What Foundation Models Can and Cannot Do for Bringing Helpful Robotic Assistants into Our Lives

What Foundation Models Can and Cannot Do for Bringing Helpful Robotic Assistants into Our Lives

Abstract: The past few years have seen remarkable advancements in AI. What began with the NLP revolution has sparked new ideas across many fields, including robotics, driving the search for a "RobotGPT." But is this all we need to finally have robots assist humans in everyday tasks? What challenges have been addressed, and which remain unsolved as we look ahead?

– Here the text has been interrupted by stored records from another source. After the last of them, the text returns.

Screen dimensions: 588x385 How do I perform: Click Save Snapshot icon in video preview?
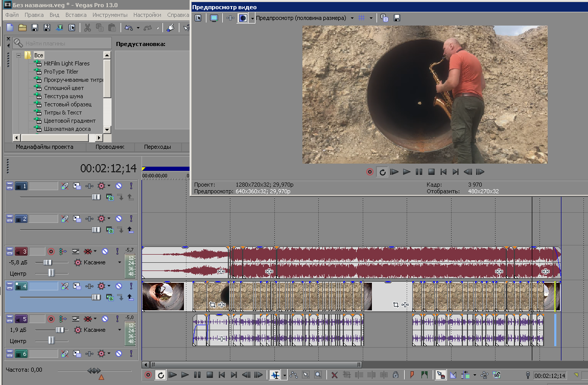pyautogui.click(x=397, y=18)
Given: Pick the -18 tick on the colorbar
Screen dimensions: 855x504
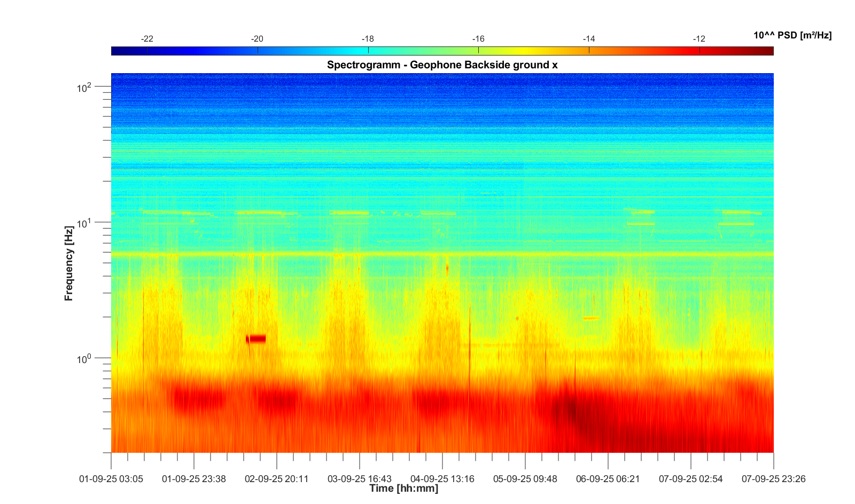Looking at the screenshot, I should point(368,39).
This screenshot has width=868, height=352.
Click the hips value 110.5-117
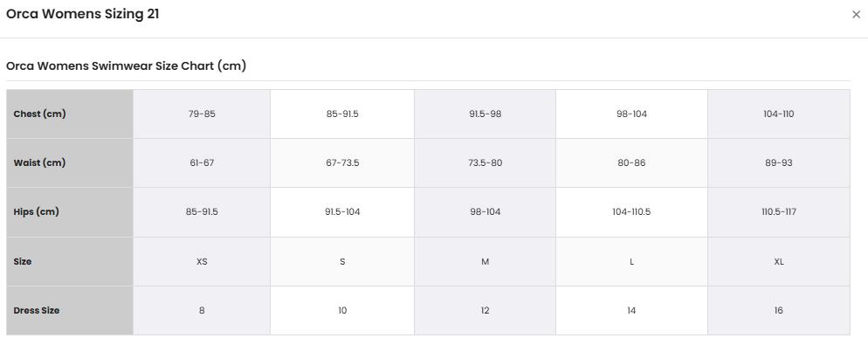pyautogui.click(x=778, y=212)
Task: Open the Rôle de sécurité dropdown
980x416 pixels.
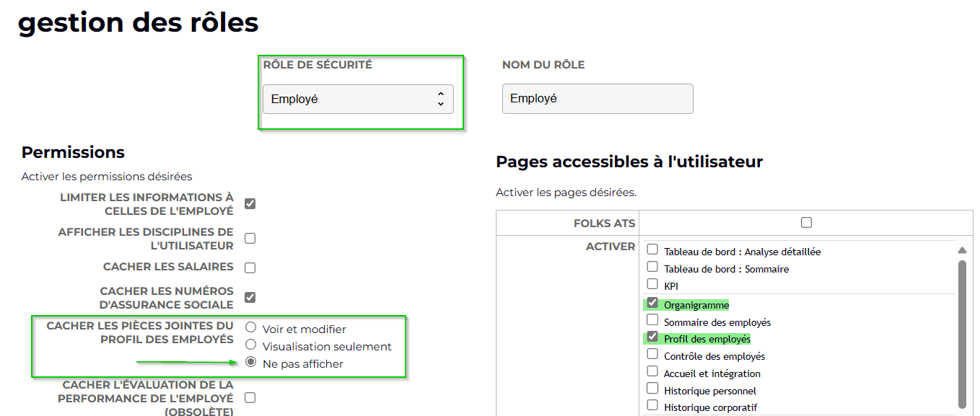Action: pyautogui.click(x=358, y=99)
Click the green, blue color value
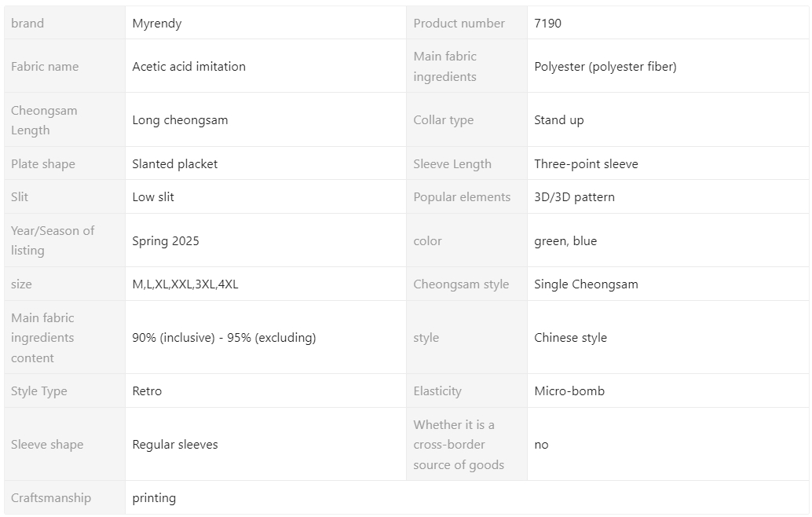This screenshot has height=517, width=812. [565, 241]
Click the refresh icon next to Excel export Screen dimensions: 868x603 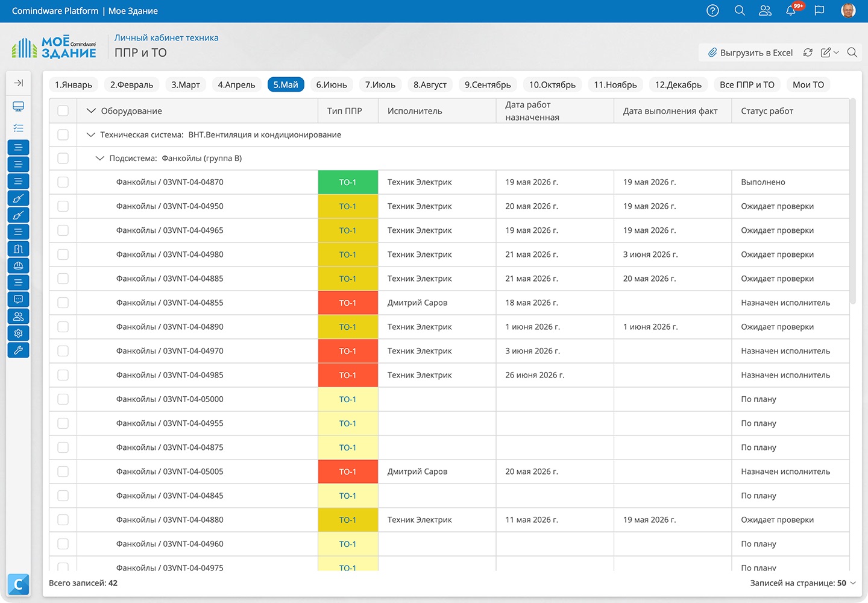point(808,52)

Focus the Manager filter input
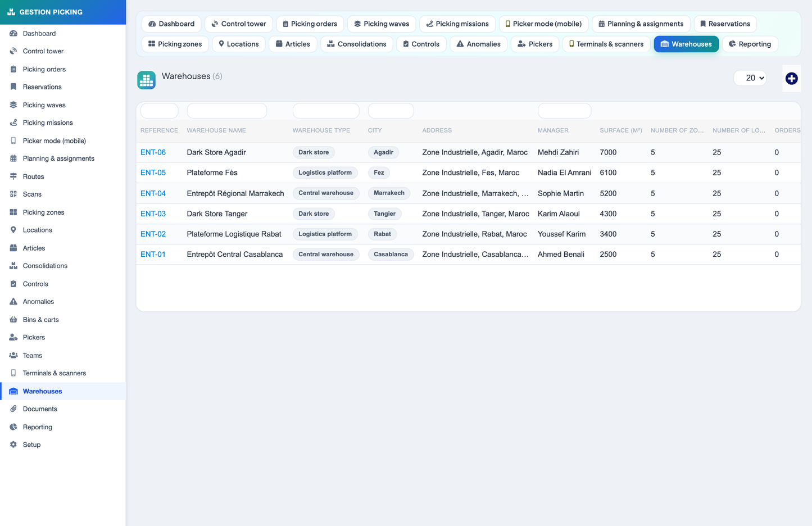(x=564, y=111)
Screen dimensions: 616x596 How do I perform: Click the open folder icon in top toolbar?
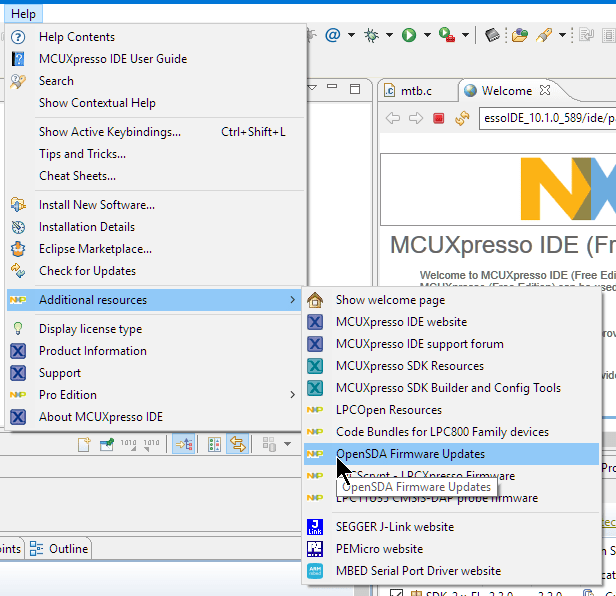pyautogui.click(x=520, y=35)
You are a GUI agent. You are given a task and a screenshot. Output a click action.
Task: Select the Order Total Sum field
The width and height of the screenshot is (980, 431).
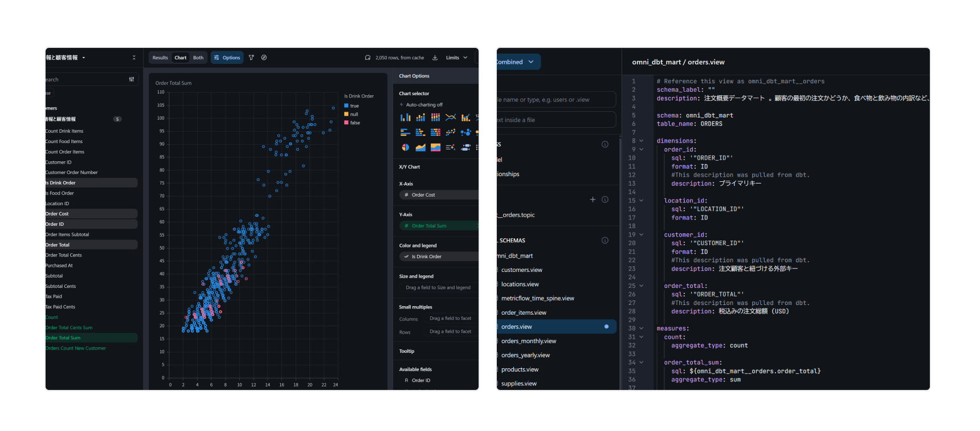[63, 338]
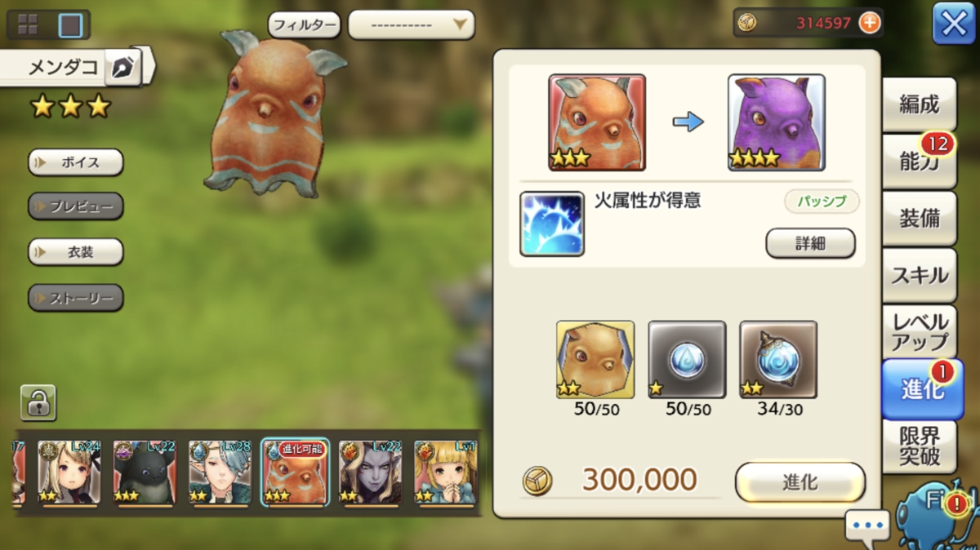980x550 pixels.
Task: Select the two-star water amulet material
Action: click(x=778, y=359)
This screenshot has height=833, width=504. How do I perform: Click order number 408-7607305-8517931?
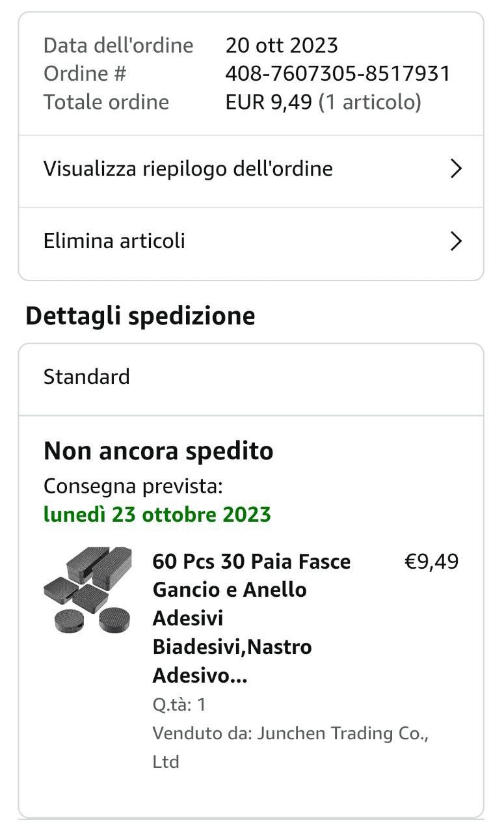pos(338,74)
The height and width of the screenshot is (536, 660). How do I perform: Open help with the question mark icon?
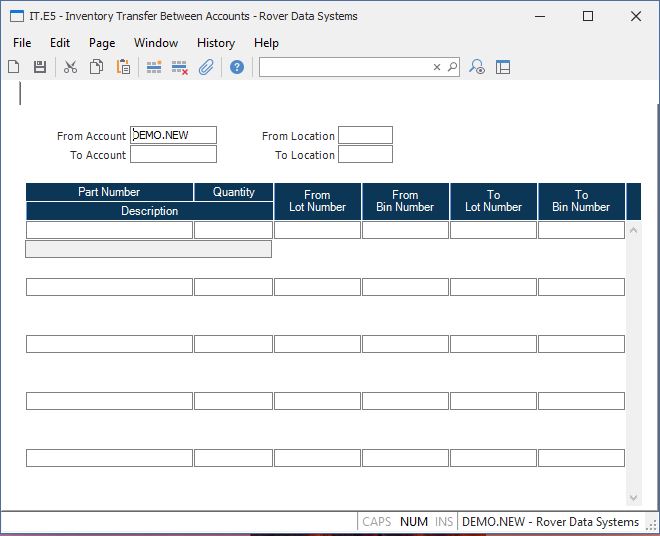click(237, 67)

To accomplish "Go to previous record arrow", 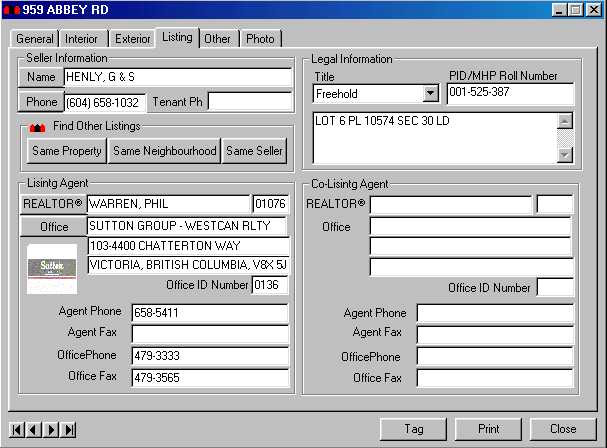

In this talk, I will discuss recent ways we have integrated Foundation Models into robotic solutions, as well as the limitations of the current FM-based paradigm—particularly in learning from few human demonstrations and in seeking information for complex manipulation tasks.

Bio: Roberto Martin-Martin is an Assistant Professor of Computer Science at the University of Texas at Austin. His research connects robotics, computer vision, and machine learning. He studies and develops novel AI algorithms that enable robots to perform tasks in human uncontrolled environments such as homes and offices. He creates novel decision-making solutions based on reinforcement learning, imitation learning, planning, and control in that endeavor. He explores topics in robot perception, such as pose estimation and tracking, video prediction, and parsing. Martin-Martin received his Ph.D. from the Berlin Institute of Technology (TUB) before a postdoctoral position at the Stanford Vision and Learning Lab under the supervision of Fei-Fei Li and Silvio Savarese. His work has been selected for the RSS Best Systems Paper Award, RSS Pioneer, ICRA Best Paper Award, Winner of the Amazon Picking Challenge, and has been a finalist for ICRA, RSS, and IROS Best Paper. He is chair of the IEEE Technical Committee in Mobile Manipulation and co-founder of QueerInRobotics.